Nel testo citato compare anche un riferimento a Jeffrey Epstein, figura già al centro di polemiche negli anni passati. Trump evita di entrare nel merito e sposta lo scontro sul ruolo dei media, trasformando la lettura del documento in un caso politico. È in questo passaggio che l’intervista si trasforma in un confronto diretto tra presidente e informazione.
Accuse ai No Kings e difesa del Secret Service
Trump punta il dito contro il movimento “No Kings”, indicato come contesto che favorirebbe la radicalizzazione. “Io non sono un re”, afferma, respingendo lo slogan e attribuendo a quel tipo di mobilitazione una responsabilità politica indiretta.

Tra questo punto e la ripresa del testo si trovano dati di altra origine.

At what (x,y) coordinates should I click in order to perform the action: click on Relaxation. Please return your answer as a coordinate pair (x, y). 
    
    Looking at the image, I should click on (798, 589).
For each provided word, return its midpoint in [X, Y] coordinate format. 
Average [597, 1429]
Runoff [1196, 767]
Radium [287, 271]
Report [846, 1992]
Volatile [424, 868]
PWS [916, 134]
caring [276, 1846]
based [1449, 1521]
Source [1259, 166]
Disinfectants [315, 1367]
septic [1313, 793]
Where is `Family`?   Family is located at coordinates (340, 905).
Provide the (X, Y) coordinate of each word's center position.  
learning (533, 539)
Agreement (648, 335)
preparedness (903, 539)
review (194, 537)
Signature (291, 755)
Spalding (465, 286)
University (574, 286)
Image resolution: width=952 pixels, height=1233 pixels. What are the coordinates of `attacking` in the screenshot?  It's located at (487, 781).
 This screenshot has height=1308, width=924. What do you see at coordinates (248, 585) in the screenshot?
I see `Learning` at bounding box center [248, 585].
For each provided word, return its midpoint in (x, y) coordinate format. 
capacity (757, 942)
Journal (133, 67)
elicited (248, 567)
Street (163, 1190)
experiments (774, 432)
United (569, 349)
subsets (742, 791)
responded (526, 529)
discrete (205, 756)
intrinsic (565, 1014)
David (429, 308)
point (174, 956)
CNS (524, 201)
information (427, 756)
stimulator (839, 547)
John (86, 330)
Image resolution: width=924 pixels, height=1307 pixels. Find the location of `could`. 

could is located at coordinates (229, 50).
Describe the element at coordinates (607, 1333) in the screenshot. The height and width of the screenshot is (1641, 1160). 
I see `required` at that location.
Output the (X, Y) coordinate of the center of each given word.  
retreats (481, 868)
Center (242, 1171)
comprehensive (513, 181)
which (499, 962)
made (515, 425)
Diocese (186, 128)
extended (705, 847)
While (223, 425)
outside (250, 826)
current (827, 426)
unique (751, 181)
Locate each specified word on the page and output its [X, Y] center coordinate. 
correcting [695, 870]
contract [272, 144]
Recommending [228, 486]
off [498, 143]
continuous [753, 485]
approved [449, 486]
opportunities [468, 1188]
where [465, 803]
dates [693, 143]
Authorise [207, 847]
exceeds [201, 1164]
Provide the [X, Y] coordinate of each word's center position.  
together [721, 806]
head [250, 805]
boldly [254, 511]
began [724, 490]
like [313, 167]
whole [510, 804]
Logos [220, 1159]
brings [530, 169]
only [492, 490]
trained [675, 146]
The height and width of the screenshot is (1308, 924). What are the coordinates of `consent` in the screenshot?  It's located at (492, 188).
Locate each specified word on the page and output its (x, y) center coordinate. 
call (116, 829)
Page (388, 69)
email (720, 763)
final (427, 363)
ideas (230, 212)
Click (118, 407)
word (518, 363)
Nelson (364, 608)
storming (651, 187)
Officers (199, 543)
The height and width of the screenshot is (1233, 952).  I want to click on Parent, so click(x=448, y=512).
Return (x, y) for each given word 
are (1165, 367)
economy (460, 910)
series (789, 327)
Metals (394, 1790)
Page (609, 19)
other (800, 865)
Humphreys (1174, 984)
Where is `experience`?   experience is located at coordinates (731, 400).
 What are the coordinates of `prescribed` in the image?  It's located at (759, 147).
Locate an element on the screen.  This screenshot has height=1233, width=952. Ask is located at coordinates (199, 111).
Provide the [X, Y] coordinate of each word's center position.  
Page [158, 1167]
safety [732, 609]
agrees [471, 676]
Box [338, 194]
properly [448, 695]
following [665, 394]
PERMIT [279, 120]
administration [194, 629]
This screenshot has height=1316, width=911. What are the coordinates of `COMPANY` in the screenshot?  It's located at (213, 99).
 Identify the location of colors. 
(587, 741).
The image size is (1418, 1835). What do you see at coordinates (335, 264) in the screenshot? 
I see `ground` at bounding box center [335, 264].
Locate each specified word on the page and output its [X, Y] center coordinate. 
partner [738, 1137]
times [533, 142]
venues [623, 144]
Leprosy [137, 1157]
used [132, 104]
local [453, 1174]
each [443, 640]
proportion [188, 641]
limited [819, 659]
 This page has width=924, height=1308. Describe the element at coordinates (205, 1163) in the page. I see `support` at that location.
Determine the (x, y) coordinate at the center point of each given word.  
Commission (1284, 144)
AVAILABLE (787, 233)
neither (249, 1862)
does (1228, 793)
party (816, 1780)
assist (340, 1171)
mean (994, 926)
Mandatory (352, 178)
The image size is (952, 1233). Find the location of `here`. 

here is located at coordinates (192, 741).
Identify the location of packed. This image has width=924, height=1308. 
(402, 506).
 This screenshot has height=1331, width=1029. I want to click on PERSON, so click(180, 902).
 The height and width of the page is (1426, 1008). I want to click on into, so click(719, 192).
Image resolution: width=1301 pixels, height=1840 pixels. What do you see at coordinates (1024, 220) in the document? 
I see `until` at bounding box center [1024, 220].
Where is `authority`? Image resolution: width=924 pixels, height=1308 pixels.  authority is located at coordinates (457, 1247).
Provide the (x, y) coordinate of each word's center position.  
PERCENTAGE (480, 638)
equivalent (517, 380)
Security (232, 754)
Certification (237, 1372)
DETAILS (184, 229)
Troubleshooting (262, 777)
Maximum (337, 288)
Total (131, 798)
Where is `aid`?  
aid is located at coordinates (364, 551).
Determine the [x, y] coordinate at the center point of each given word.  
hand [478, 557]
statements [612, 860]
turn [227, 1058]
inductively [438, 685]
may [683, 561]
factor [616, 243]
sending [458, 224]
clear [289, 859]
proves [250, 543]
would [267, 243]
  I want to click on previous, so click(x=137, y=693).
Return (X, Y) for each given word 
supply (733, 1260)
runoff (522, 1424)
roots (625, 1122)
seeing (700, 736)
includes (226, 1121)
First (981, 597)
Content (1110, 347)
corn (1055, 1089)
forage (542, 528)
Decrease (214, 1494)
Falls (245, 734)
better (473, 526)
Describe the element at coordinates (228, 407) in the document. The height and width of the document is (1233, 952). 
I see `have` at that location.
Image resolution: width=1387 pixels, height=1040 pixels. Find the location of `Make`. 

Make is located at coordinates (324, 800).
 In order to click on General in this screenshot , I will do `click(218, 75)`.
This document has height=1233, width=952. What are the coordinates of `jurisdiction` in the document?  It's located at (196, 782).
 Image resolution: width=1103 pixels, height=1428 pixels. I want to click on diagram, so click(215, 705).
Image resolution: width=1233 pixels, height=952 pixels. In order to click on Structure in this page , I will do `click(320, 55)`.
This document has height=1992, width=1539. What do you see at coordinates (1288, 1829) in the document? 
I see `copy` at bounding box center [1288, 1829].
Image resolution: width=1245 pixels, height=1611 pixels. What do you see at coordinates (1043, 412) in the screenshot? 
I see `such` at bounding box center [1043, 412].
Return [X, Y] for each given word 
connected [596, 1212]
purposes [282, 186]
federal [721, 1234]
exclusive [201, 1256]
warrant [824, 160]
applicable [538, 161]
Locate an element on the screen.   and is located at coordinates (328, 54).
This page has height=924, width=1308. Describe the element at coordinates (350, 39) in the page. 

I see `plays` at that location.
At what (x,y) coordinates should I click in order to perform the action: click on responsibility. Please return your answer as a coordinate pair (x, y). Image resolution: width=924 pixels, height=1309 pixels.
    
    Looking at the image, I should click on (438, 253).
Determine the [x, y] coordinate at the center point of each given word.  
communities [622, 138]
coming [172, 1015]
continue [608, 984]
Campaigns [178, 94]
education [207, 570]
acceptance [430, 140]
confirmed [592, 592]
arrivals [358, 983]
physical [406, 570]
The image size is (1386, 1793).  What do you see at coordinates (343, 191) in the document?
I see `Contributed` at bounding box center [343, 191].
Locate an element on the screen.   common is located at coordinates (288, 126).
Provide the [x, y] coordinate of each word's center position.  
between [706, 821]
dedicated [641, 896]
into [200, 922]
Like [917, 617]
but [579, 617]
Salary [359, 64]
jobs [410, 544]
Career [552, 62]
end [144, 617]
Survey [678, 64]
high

Parallelamente, difende l’operato del Secret Service, finito sotto accusa per le falle nella sicurezza dell’hotel. Il presidente ammette che possano esserci stati problemi, ma sottolinea che gli agenti hanno reagito rapidamente e in modo efficace, fermando l’aggressore in tempi brevi.
La cena verrà rifatta
Trump annuncia infine che la cena dei corrispondenti verrà organizzata di nuovo entro trenta giorni, con misure di sicurezza rafforzate. L’obiettivo è evitare che l’attentato cancelli un evento simbolico del rapporto tra politica e stampa.
Il quadro che emerge è quello di un ritorno immediato allo scontro politico. L’attentato non ha prodotto una tregua nel linguaggio pubblico del presidente, che rilancia invece le sue linee di conflitto: media, opposizione e clima politico tornano al centro, in una fase che resta ad alta tensione.